[Exercise details]
Could you find every line in the entries below that holds the word "Software" and copy it?

== Records to process ==

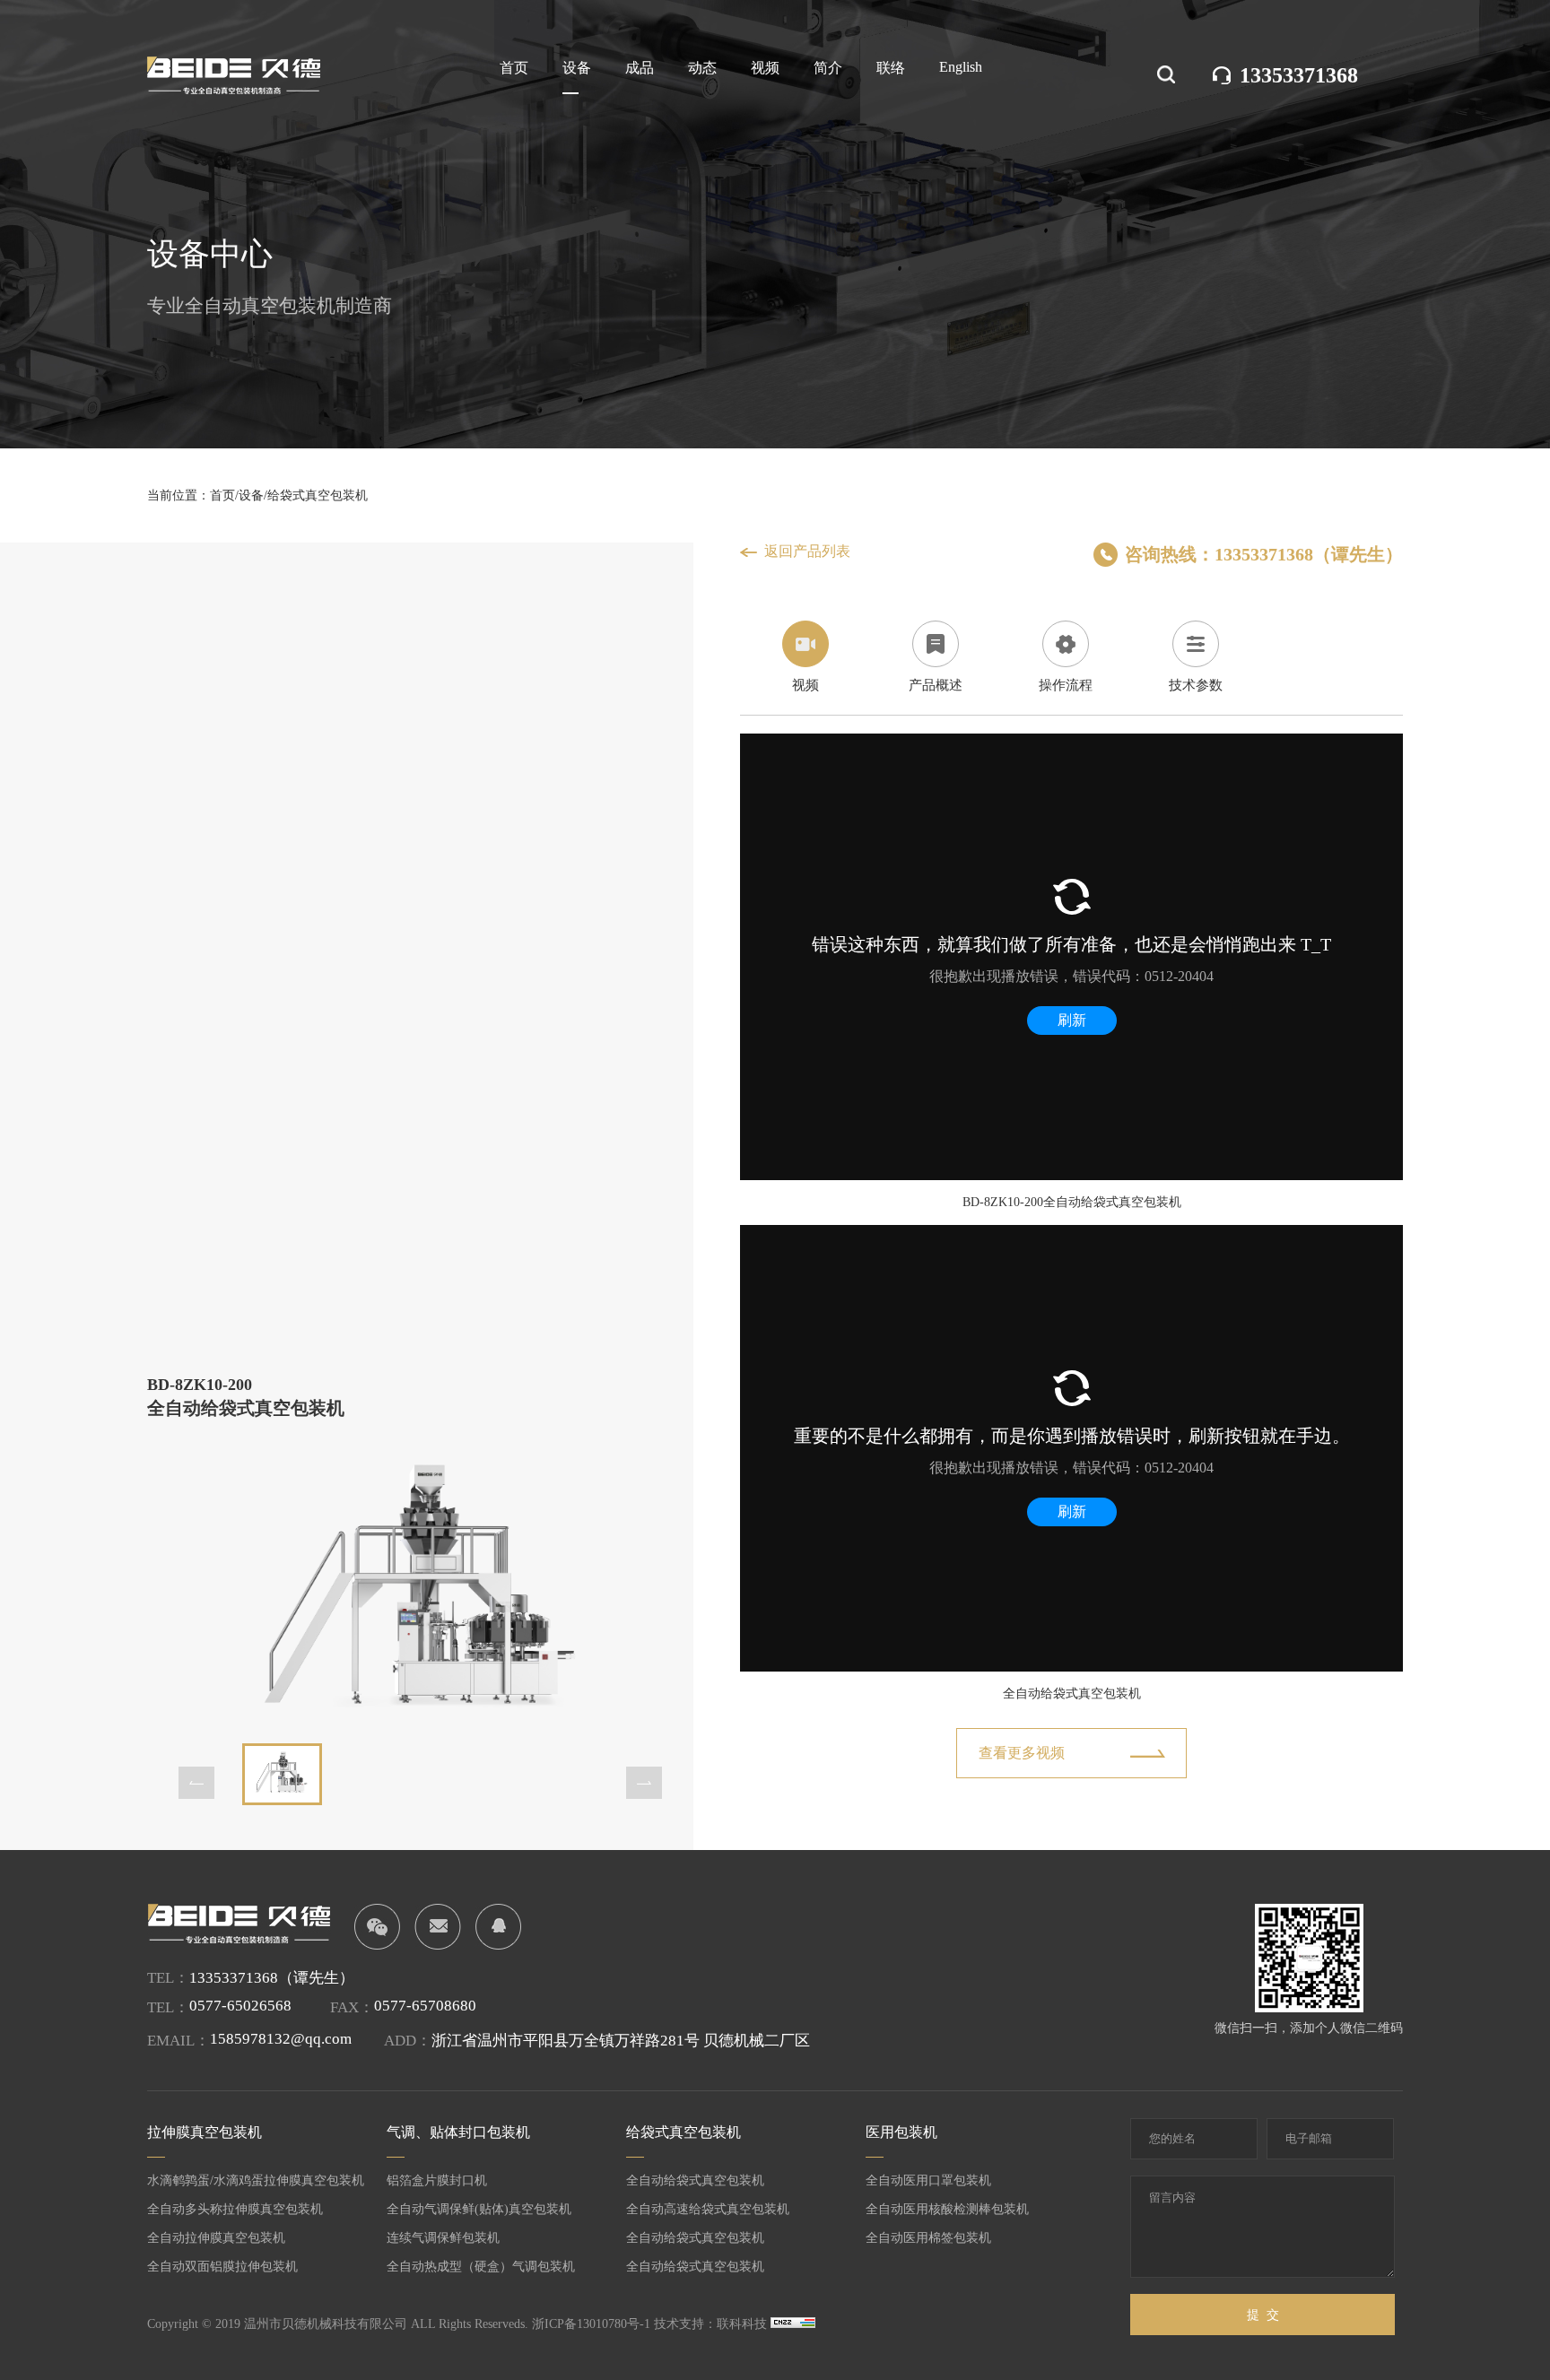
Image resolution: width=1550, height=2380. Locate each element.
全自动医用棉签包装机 (928, 2238)
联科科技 (742, 2324)
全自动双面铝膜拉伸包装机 (222, 2266)
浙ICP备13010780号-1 (591, 2324)
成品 (639, 67)
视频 (765, 67)
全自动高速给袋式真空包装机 (707, 2209)
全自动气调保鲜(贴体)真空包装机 (479, 2209)
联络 (890, 67)
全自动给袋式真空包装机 (695, 2180)
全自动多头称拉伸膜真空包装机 (235, 2209)
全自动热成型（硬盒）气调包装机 (481, 2266)
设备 (576, 67)
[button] (196, 1783)
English (960, 66)
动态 (702, 67)
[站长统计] (793, 2324)
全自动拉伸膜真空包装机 (216, 2238)
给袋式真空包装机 (317, 495)
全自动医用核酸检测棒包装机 (947, 2209)
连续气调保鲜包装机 (443, 2238)
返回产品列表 (807, 551)
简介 (828, 67)
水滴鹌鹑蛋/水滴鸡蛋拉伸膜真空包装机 (255, 2180)
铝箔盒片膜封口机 (437, 2180)
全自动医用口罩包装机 (928, 2180)
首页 (514, 67)
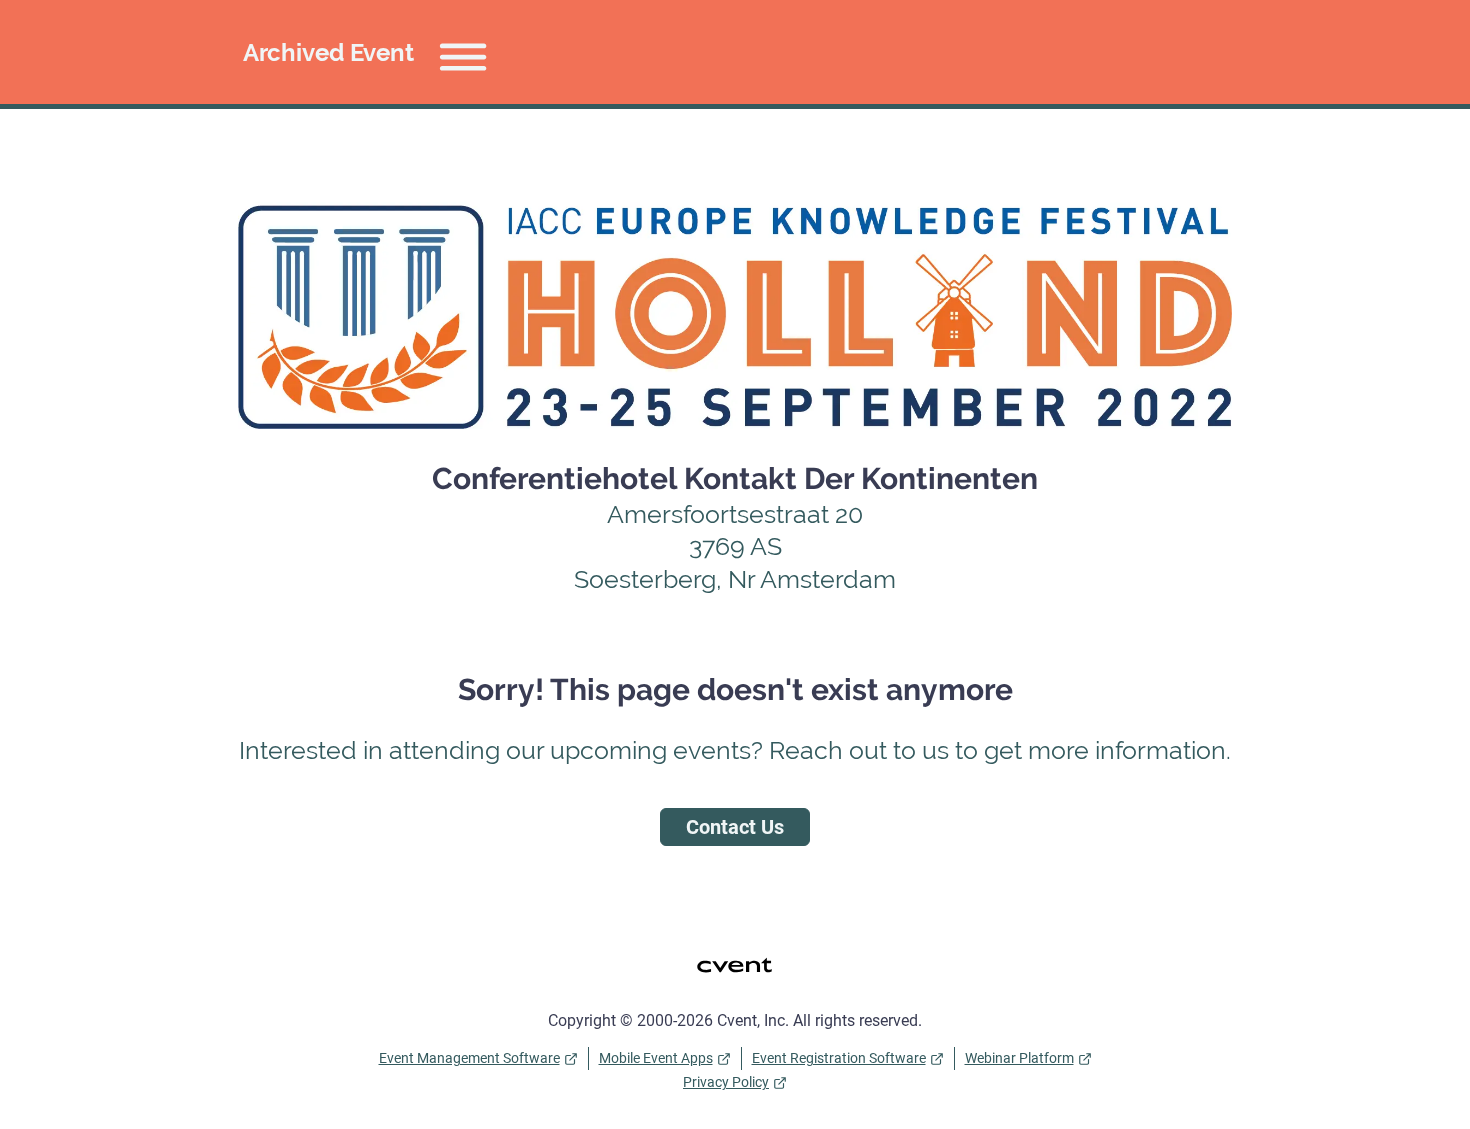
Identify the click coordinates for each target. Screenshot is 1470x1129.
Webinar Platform (1019, 1058)
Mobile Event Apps (656, 1058)
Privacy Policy (726, 1082)
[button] (371, 52)
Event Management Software (469, 1058)
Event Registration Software (839, 1058)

===

[Solution for this problem]
Event Management Software (469, 1058)
Event Registration Software (839, 1058)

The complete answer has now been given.